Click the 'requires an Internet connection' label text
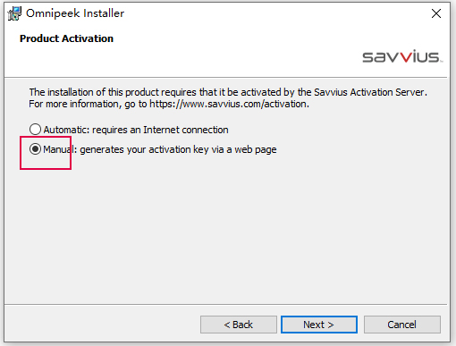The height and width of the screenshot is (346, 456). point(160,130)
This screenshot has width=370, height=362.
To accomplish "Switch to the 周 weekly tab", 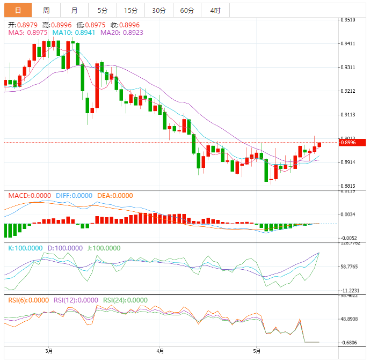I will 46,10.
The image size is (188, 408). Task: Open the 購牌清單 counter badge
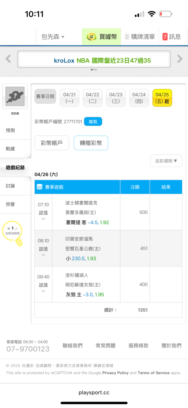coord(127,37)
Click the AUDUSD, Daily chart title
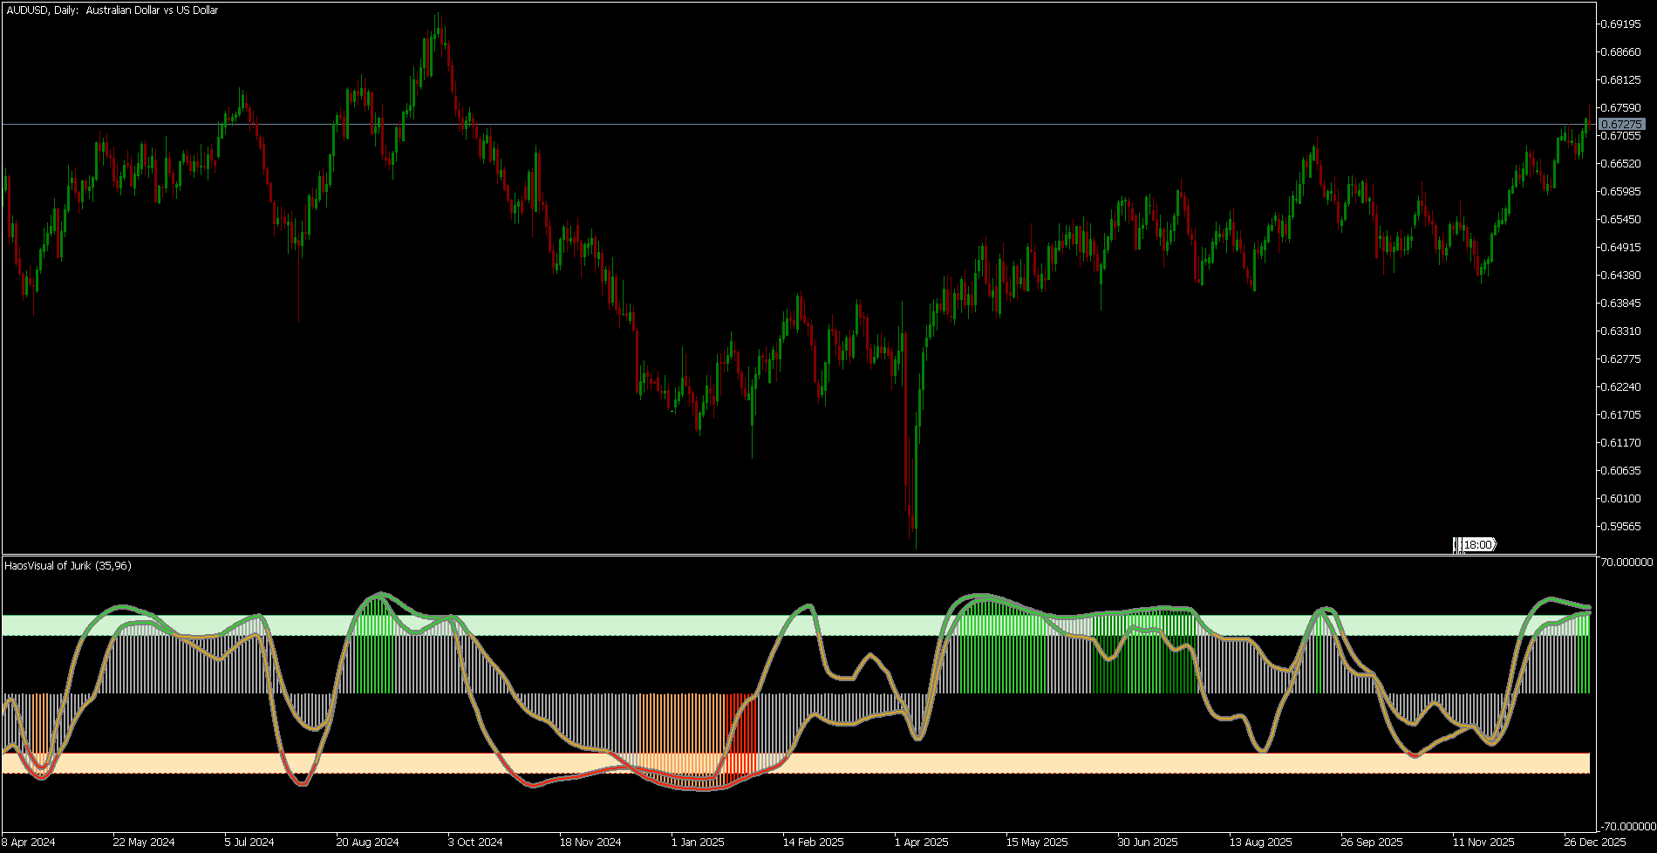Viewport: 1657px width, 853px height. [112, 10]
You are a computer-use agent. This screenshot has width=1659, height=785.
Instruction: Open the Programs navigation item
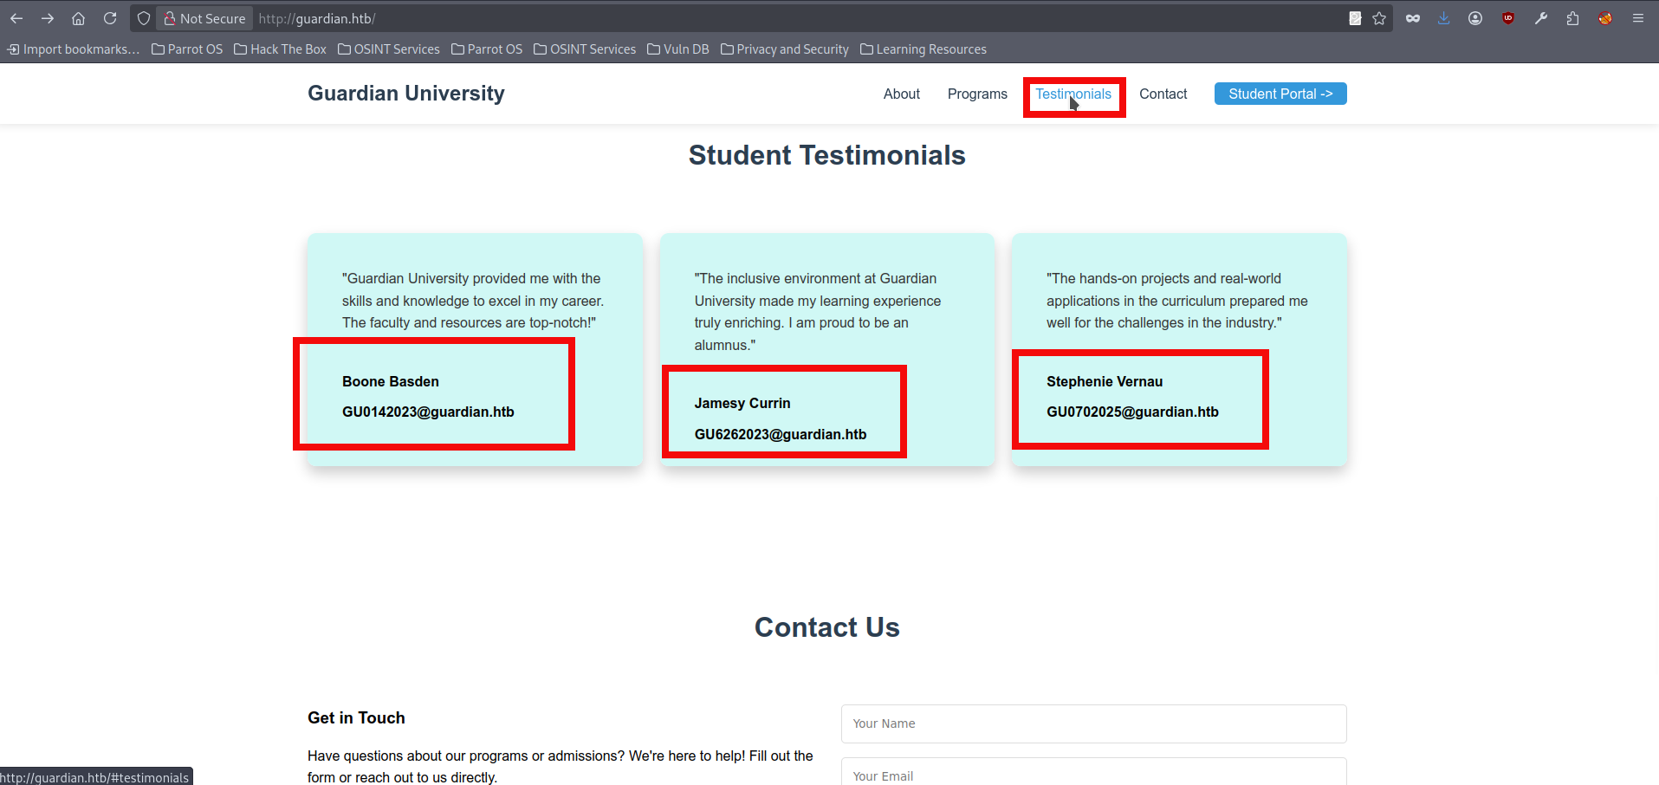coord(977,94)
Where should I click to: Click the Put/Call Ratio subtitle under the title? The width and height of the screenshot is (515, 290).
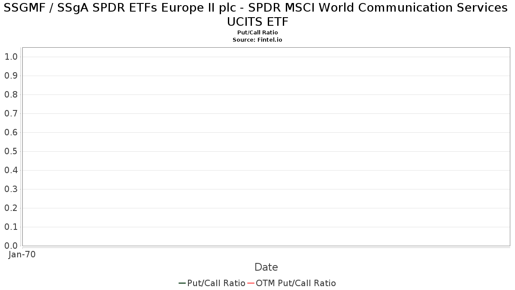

-*-*-

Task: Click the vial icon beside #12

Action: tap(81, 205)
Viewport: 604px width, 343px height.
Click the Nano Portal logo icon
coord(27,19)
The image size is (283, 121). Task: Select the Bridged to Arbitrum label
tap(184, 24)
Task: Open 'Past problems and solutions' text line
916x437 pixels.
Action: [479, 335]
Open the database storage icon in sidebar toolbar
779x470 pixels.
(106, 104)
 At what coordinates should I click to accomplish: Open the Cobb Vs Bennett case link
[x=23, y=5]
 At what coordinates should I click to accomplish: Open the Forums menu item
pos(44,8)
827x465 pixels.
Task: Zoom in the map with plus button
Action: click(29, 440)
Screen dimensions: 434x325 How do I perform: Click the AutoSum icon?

-*-*-

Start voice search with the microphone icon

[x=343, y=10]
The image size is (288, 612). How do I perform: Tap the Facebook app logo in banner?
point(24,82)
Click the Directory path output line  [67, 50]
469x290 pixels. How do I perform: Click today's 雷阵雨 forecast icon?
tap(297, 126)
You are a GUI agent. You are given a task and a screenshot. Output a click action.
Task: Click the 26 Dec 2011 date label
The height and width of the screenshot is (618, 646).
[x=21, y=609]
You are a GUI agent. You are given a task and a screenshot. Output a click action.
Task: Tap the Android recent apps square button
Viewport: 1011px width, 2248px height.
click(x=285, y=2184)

-*-*-

What you need to do:
Once you reach the line with "The image size is (283, 121)." in the data above, copy it and every line after it exactly, up to and including the line with "Screen dimensions: 434x325".

Expected answer:
The image size is (283, 121). Task: Select the Bridged to Arbitrum label
tap(184, 24)
Task: Open 'Past problems and solutions' text line
916x437 pixels.
Action: [479, 335]
Open the database storage icon in sidebar toolbar
779x470 pixels.
(106, 104)
 At what coordinates should I click to accomplish: Open the Cobb Vs Bennett case link
[x=23, y=5]
 At what coordinates should I click to accomplish: Open the Forums menu item
pos(44,8)
827x465 pixels.
Task: Zoom in the map with plus button
Action: click(29, 440)
Screen dimensions: 434x325 How do I perform: Click the AutoSum icon?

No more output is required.